- Location: Paletwa Township, Chin State, Myanmar
- Nearest city: Sami
- Coordinates: 21°21′N 93°00′E﻿ / ﻿21.350°N 93.000°E
- Area: 130.6 km^{2} (50.4 sq mi)
- Established: 2013
- Governing body: Myanmar Forest Department

= Kyauk Pan Taung Wildlife Sanctuary =

Protected area in Myanmar

Kyauk Pan Taung Wildlife Sanctuary is a wildlife sanctuary (IUCN category IV) in western Myanmar, covering an area of 130.6 km2. (Note: Istituto Oikos gives the area as 133 km^{2}.) It was proposed as a protected area in 2001 and designated in 2013. It is administered by the Forest Department.

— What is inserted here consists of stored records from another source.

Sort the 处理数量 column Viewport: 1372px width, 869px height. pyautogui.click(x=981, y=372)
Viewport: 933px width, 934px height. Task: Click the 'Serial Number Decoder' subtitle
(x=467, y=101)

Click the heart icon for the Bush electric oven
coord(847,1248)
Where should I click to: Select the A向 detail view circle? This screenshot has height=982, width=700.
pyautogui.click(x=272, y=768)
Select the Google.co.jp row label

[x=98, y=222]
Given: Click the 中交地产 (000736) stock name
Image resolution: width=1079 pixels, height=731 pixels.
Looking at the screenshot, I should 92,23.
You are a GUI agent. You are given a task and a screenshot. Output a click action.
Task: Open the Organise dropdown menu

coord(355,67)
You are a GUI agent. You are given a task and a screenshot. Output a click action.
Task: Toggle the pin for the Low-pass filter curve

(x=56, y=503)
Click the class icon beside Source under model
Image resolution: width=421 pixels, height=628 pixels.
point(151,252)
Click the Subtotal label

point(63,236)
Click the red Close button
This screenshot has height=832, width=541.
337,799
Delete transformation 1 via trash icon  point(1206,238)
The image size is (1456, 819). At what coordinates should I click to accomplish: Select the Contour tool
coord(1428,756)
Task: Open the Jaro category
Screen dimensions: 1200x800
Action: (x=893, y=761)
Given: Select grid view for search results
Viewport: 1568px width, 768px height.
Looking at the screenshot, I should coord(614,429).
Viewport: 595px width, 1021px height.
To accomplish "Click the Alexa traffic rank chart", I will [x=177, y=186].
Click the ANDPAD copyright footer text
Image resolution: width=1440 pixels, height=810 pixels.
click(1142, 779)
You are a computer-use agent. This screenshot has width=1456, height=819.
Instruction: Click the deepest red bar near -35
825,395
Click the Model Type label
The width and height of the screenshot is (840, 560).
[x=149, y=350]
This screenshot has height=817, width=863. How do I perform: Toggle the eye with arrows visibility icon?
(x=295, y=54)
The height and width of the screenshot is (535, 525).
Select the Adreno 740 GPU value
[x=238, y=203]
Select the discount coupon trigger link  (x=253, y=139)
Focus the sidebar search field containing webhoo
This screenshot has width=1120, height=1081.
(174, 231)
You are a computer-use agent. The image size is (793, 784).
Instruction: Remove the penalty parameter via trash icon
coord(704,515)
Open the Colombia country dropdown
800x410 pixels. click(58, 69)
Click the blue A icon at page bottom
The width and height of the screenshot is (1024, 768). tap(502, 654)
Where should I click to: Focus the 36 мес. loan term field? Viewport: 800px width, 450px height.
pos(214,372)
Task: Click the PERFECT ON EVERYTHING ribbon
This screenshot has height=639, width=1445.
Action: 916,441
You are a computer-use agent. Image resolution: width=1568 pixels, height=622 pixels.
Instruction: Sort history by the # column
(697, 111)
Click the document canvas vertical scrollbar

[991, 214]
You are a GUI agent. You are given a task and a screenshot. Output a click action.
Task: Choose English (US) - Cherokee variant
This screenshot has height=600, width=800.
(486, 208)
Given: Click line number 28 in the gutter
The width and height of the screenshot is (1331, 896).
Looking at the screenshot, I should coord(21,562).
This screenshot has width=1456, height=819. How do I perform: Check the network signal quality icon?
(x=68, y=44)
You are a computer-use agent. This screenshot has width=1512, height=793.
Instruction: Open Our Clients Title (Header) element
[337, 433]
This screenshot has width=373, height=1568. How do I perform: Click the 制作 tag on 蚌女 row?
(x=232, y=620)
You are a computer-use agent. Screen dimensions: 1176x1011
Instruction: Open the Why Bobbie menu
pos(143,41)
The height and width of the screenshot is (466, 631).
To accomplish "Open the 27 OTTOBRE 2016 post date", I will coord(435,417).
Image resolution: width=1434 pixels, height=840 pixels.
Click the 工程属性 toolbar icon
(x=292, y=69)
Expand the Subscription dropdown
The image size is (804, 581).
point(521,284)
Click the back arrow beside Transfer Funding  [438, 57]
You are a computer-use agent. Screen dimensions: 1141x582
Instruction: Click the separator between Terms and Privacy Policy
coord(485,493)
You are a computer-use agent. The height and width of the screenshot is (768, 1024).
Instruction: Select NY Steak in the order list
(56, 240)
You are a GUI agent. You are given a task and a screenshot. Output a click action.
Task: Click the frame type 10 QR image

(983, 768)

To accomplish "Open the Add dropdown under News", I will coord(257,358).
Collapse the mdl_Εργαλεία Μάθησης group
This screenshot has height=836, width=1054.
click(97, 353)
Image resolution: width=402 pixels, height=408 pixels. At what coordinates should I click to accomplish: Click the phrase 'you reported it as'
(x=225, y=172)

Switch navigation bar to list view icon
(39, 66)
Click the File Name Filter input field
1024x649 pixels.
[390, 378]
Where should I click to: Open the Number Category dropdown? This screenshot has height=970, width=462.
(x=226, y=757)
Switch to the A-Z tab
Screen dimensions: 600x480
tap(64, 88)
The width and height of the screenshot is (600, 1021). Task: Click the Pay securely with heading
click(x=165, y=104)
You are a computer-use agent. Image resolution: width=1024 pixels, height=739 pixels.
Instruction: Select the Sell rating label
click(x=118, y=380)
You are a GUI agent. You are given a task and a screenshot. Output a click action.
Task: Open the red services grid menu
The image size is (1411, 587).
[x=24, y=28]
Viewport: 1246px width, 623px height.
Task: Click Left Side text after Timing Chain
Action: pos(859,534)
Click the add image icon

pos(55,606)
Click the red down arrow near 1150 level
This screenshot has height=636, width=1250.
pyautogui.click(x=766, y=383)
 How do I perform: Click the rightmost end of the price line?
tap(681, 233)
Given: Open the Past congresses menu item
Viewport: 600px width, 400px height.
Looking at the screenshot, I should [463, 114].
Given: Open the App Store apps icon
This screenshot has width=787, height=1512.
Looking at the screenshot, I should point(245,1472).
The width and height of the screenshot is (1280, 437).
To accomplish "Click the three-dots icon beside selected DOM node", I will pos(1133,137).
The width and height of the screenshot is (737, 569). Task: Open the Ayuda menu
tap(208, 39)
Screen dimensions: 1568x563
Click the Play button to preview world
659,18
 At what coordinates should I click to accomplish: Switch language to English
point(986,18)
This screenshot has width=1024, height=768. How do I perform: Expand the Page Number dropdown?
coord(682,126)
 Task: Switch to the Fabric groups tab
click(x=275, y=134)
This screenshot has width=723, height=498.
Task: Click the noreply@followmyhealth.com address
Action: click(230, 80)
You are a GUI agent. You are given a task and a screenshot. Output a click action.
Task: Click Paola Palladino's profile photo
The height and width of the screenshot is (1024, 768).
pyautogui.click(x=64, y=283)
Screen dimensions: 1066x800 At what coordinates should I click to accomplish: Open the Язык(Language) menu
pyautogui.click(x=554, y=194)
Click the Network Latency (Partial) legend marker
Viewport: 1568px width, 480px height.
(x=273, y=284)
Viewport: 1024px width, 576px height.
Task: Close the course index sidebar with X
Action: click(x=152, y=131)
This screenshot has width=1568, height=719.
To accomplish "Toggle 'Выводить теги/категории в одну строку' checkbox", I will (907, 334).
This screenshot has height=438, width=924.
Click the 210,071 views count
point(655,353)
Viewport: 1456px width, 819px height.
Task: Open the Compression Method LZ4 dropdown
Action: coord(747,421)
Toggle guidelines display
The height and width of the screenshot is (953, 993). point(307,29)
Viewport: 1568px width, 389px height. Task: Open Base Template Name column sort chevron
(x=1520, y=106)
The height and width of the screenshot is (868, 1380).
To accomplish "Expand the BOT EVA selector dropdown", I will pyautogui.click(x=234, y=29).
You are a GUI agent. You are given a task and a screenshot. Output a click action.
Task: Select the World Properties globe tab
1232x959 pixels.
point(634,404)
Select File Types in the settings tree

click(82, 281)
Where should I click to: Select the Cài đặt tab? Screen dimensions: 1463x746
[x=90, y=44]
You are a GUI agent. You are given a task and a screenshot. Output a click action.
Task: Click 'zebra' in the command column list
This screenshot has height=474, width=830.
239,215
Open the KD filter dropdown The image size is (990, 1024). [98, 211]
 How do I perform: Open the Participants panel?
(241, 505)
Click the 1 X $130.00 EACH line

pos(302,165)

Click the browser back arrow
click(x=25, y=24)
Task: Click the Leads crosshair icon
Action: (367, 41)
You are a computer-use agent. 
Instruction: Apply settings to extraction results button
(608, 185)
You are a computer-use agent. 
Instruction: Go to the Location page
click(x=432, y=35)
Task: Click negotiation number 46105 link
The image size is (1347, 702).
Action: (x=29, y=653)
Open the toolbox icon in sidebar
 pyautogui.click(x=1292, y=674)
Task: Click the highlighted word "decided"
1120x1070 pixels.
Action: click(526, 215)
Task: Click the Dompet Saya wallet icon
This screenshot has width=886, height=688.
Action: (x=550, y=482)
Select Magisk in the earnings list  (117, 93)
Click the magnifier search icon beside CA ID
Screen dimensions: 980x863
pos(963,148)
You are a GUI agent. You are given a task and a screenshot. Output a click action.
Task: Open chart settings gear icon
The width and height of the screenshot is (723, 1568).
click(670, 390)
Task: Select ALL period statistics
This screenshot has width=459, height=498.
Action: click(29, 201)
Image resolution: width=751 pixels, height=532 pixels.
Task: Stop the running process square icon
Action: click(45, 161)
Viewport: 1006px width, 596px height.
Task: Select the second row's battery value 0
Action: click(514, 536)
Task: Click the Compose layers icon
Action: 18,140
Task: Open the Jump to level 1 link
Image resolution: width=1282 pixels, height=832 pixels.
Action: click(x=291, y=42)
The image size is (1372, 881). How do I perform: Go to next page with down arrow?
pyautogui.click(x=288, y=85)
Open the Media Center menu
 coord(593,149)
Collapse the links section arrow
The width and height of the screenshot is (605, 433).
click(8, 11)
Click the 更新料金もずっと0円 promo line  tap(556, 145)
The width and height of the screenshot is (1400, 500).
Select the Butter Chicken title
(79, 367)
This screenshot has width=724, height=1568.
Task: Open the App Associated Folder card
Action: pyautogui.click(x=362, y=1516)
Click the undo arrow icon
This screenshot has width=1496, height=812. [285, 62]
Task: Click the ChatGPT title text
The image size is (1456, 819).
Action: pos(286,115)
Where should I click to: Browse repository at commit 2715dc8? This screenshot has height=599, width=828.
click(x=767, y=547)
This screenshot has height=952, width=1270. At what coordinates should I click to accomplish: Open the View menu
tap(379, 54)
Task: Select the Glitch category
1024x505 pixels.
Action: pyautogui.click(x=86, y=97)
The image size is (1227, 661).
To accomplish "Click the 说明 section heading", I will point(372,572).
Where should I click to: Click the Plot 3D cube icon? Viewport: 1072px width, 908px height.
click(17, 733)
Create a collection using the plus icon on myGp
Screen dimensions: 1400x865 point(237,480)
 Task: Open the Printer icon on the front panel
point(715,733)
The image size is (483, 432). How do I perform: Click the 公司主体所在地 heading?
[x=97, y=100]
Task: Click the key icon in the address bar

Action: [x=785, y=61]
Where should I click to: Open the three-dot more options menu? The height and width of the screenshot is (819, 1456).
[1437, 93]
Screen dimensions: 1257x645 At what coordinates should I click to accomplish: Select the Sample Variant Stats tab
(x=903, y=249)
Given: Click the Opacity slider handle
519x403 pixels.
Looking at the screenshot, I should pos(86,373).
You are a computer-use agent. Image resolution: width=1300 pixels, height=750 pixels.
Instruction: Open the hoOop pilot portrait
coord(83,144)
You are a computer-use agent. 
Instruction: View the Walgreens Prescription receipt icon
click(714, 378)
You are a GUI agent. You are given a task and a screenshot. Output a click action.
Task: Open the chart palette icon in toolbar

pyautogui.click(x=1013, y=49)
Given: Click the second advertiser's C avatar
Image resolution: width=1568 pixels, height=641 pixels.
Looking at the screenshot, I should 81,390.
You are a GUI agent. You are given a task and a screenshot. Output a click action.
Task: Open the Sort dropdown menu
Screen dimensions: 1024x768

In elevation, it ranges from 25-1310 m above sea level and covers the evergreen forests of Paletwa Township in Chin State.

==Biodiversity==
Key wildlife species include wild boar (Sus scrofa), leopard (Panthera pardus), jungle cat (Felis chaus), serow (Capricornis sumatraensis), red goral (Naemorhedus baileyi), clouded leopard (Neofelis nebulosa), sambar (Rusa unicolor), and barking deer (Muntiacus).